Thanks to the gusto of the police gunmen in Compton, we will never know whether or not ‘Field Marshall Cinque’ genuinely believed in the revolutionary ideals he espoused via the SLA’s propaganda, and, in fairness, Boulton doesn’t extend his speculation quite as far as I have in the preceding paragraph. But, it is certainly not beyond the realms of possibility that DeFreeze was deliberately placed within the initially harmless Berkeley milieu in order to inform on and incriminate its occupants... thus potentially making this whole sorry mess just another gift to the people, courtesy of the paranoid excesses that predominated within US law enforcement during the final years of J. Edgar Hoover’s tenure at the FBI.

Surprisingly, about the only person to emerge from Boulton’s book with any dignity at all is Patty’s father, Randolph Heart (the fourth son of William Randolph Hearst). Following his daughter’s kidnapping, Hearst went to great lengths to arrange meetings with representatives of organisations affiliated with the SLA, and announced, apparently in earnest, that his view of the world had been changed as a result of these discussions. He implemented the SLA’s demands for a vast public food programme about as well as he could within the prohibitive timeframe and guidelines the kidnappers had outlined, eventually sinking so much money into it that the solvency of his business empire was put in jeopardy, and he enraged the editorial staff of his newspapers by ordering them to re-print the SLA’s monotonous tracts in full, as they had demanded.

For these efforts, Hearst received nothing but abuse from all quarters, including from his own daughter. Given his impossible situation, one can hardly blame him for effectively washing his hands of Patty’s fate following the Compton blood-bath, and withdrawing from the public eye insofar as was possible.
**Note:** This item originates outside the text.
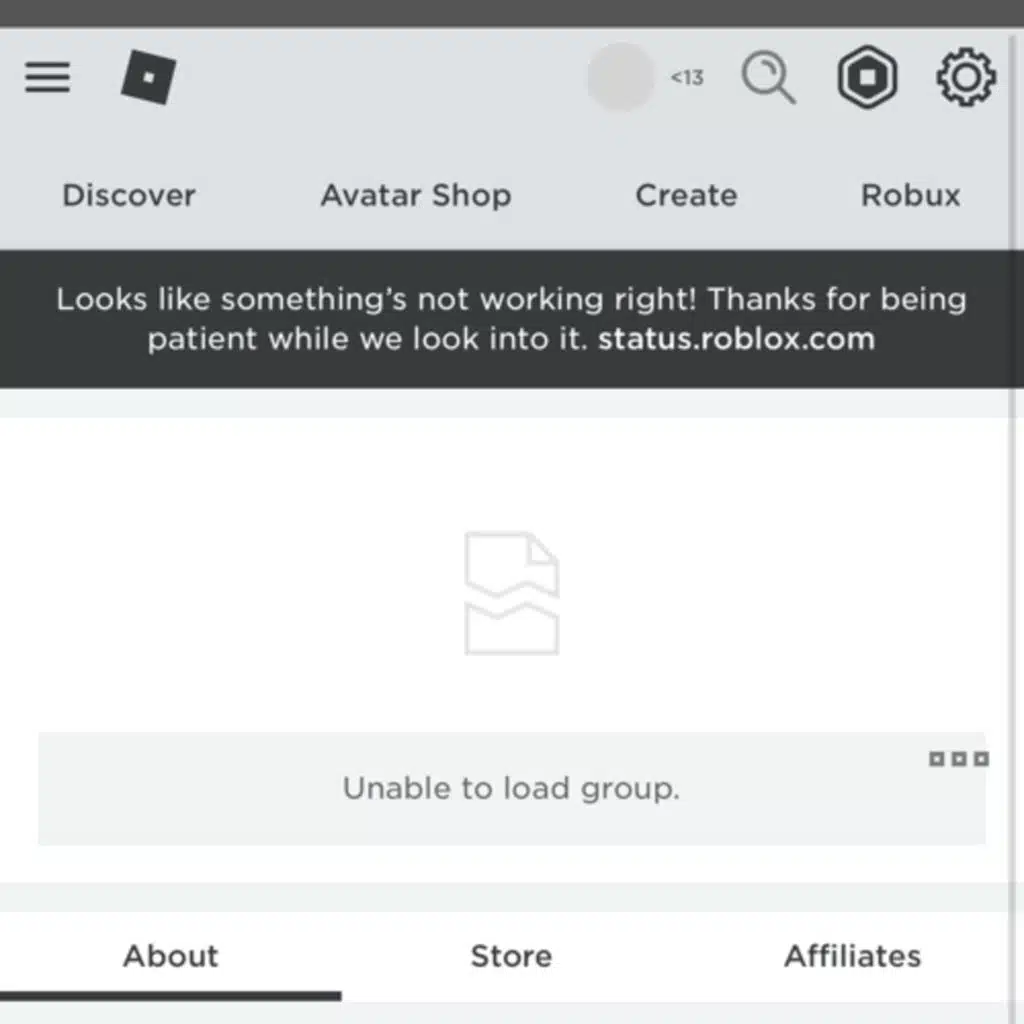
Task: Open the settings gear menu
Action: coord(965,78)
For this of course, he received yet more abuse – all of which leaves me feeling rather sorry for the poor guy, regardless of his nominally unsympathetic status as the multi-millionaire son of a notorious tyrant.

All of which, I realise, tells you very little about the aesthetic or editorial policy of New English Library, which is what I instigated this series of posts in order to discuss. But what can I say – as an example of no nonsense, long form journalism, ‘The Making of Tania’ proved an unexpectedly engaging read, blowing the dust off a series of now-historical events that I was broadly aware of, but had never really taken the time to read up on in this level of detail.
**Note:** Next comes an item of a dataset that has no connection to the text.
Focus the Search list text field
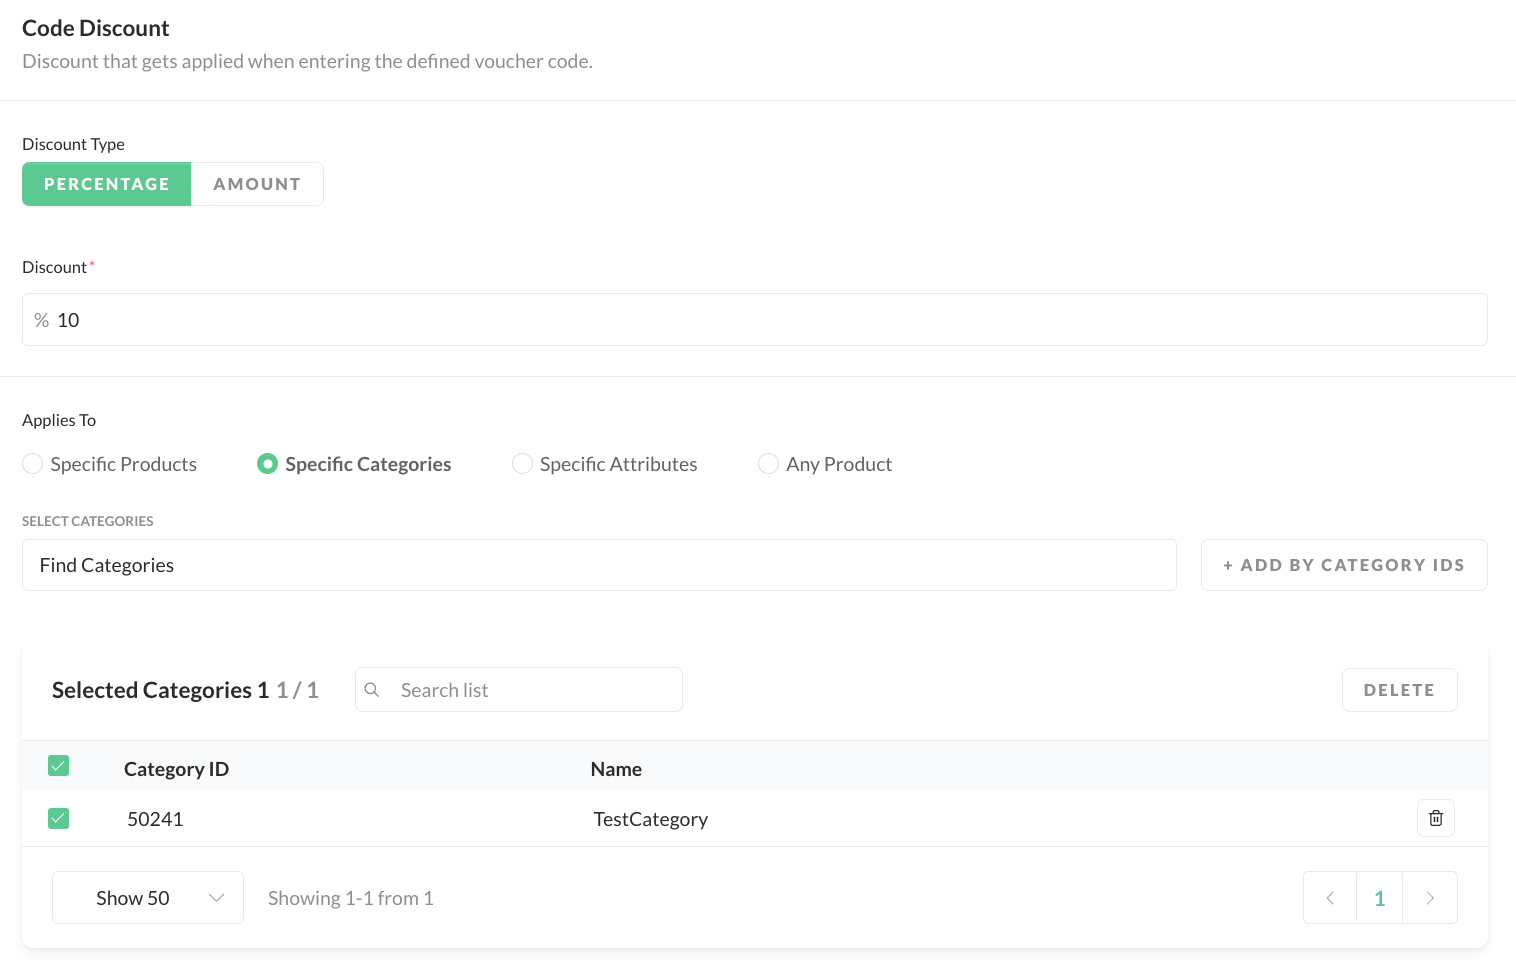The image size is (1516, 960). 535,690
I hope I won’t need to derail this weblog into factual/, ‘true crime’ territory too often – rest assured, no icky serial killer fascination is forthcoming - but, like the Manson murders a few years earlier, the Hearst/SLA saga is a tale that has entirely transcended it’s historical context, becoming a key ingredient in the stew of the crazy culture that BITR exists to celebrate, and as such I find that freshening up my knowledge of the genuine article every now and then proves quite rewarding.